Marks of the esteem in which Professor Baddeley is held by his peers internationally are the numerous invitations to visit universities throughout the world. He has been a visiting fellow at the University of California, San Diego, and visiting professor at Harvard University, the University of Queensland, Australia, and the University of Texas, Austin. He has been president of the Experimental Psychology Society and the European Society for Cognitive Psychology and he was elected a member of the Academia Europaea in 1989. He is a Fellow of the Royal Society.
The main focus of Professor Baddeley's work has been memory. A prolific author, he has published numerous articles, research papers and books in the course of his career. Memory is a human attribute that appears to be distributed unequally. Some are blessed (a very unscientific term) with an acute memory; others of us are forgetful - a condition that often appears to get worse with age. But these are very crude generalisations. What is important to try to understand is the nature of memory. Why do we remember certain things and not others? Why do we retain certain memories permanently, while jettisoning other memories after only a short time? Do we have a finite memory store? Or is memory limitless, thus making it at least theoretically possible to recall apparently forgotten experience? Why can we remember some sequences of numbers (such as, for example, telephone numbers), and yet not others?
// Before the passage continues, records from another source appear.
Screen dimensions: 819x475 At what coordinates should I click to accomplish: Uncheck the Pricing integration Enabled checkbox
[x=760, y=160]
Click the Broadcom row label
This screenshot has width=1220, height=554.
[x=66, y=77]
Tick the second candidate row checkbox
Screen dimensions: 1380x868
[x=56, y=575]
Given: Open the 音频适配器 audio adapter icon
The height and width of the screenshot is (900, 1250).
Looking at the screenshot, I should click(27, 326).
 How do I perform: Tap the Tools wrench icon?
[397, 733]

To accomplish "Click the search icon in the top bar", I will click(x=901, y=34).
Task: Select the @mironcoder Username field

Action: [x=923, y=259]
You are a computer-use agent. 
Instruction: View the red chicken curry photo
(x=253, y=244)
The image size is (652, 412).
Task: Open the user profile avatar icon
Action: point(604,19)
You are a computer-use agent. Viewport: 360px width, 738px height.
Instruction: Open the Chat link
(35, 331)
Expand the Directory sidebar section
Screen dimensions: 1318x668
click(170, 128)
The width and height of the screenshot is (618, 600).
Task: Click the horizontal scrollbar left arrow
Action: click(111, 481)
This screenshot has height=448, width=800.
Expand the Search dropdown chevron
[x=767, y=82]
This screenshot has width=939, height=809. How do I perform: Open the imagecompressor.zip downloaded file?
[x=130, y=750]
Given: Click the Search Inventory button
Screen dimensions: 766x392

It is on trying to find the scientific answers to these and other questions that Professor Baddeley's work has been focussed and much of his activity as Director of the Medical Research Council's Applied Psychology Unit at Cambridge between 1974 and 1995 was dedicated to that end, as is evidenced by a series of distinguished books, the titles of which speak for themselves: The Psychology of Memory (1976); Your Memory: A User's Guide (1982); Working Memory (1986); Human Memory: Theory and Practice (1990).